In teoria potrebbe fare ciò che vuole. Destro, sinistro, colpo secco, colpo ad effetto. Eppure Paul Pogba s’è umanizzato di colpo: ha evidenziato i suoi (appena) ventidue anni, ha marcato la sua precoce maturazione calcistica farcita di lacune. No, non tattiche: ma caratteriali. Non che non sia capace di decidere una partita, sia chiaro: è che qualcosina manca, e lui lo sa. Ora deve solo accettarlo.
Col Portogallo il suo talento ha brillato in un nano secondo: il tempo di una giocata, di sentirsi nuovamente sulle nuvole dei grandi del calcio. Poi è cascato, giù: piombato al suolo facendo a pugni col suo ego. Ha cercato la giocata, l’ha fatto uno, due, tre volte. Nulla. Fortuna che ci ha pensato Valbuena a risolverla contro CR7 e compagni, sfortuna che Fekir – attualmente anche più importante in termini mediatici – ne abbia per sei mesi e che lasci a Paul il trono di indiziato numero uno se le cose dovessero andar male.

**Quesito scritto 1**
Nell'estratto su Paul Pogba, chi ha risolto la partita contro il Portogallo?
**Quesito scritto 2**
Ricopia parola per parola il passo dell'estratto su Pogba che inizia con "Col Portogallo il" e termina con "dovessero andar male.".

**Materiale fornito**
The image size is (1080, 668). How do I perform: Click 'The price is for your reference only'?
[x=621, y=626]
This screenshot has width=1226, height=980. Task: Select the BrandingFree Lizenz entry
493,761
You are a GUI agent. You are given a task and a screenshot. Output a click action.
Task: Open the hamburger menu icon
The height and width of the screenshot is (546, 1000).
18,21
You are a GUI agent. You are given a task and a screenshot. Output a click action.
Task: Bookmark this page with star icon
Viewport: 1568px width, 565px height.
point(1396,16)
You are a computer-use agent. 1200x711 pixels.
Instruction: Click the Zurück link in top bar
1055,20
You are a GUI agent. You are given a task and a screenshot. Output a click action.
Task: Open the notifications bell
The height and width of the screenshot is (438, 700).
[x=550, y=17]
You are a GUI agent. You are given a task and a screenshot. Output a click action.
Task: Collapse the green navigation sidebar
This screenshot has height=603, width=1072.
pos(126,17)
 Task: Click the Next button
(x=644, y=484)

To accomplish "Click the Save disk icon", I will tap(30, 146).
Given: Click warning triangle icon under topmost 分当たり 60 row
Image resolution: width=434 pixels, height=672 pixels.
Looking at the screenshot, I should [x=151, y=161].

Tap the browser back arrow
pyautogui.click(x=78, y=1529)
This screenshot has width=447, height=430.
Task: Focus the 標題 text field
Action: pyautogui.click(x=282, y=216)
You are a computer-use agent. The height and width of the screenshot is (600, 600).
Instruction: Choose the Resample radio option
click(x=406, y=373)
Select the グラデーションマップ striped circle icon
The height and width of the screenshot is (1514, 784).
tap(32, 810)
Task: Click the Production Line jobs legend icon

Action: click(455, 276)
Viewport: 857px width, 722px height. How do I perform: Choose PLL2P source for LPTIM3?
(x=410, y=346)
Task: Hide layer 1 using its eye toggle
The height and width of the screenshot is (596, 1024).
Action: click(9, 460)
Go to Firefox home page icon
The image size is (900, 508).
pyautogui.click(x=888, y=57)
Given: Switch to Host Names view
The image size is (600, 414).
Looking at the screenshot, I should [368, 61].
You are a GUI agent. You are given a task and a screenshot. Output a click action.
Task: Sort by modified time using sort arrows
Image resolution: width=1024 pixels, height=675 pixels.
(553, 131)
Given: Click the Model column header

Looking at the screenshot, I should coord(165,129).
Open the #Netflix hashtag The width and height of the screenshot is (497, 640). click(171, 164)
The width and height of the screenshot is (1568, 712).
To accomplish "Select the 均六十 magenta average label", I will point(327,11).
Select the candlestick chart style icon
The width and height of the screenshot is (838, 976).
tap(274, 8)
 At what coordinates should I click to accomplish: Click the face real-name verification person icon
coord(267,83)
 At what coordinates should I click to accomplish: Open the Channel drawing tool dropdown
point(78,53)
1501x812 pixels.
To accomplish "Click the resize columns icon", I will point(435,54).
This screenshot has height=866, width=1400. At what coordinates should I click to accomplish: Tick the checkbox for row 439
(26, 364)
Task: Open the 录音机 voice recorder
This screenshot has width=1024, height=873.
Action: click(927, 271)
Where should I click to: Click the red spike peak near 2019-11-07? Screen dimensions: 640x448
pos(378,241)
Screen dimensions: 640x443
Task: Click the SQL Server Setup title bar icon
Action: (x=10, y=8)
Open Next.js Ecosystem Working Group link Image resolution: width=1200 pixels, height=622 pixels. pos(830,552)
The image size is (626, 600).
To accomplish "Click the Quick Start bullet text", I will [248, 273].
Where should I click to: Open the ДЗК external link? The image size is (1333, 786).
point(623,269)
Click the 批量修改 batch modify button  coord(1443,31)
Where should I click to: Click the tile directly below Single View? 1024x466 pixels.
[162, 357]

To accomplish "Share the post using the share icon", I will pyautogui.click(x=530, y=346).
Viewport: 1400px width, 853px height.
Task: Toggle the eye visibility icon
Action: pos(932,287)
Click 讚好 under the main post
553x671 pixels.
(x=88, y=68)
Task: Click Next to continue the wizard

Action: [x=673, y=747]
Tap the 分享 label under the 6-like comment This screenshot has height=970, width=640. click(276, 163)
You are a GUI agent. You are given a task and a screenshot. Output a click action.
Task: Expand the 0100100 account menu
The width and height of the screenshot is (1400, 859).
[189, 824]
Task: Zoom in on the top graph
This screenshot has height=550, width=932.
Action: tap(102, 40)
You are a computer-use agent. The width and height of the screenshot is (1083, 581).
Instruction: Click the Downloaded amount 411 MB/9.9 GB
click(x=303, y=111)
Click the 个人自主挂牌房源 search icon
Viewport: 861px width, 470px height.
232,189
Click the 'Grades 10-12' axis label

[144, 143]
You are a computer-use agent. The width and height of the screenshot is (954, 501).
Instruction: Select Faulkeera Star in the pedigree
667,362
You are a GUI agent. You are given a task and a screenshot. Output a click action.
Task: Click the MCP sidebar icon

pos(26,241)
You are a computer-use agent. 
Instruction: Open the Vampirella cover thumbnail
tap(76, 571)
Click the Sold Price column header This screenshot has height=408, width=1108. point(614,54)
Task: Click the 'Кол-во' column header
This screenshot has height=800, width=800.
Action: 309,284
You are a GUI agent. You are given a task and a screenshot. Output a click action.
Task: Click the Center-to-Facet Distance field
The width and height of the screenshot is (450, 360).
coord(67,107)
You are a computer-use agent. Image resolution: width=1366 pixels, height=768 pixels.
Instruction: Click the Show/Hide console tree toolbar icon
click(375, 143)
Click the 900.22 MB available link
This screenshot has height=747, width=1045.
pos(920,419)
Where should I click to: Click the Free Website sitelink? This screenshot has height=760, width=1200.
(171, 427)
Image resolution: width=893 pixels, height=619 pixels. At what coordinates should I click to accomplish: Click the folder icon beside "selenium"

**Risposta corretta 1**
Valbuena.

**Risposta corretta 2**
Col Portogallo il suo talento ha brillato in un nano secondo: il tempo di una giocata, di sentirsi nuovamente sulle nuvole dei grandi del calcio. Poi è cascato, giù: piombato al suolo facendo a pugni col suo ego. Ha cercato la giocata, l’ha fatto uno, due, tre volte. Nulla. Fortuna che ci ha pensato Valbuena a risolverla contro CR7 e compagni, sfortuna che Fekir – attualmente anche più importante in termini mediatici – ne abbia per sei mesi e che lasci a Paul il trono di indiziato numero uno se le cose dovessero andar male.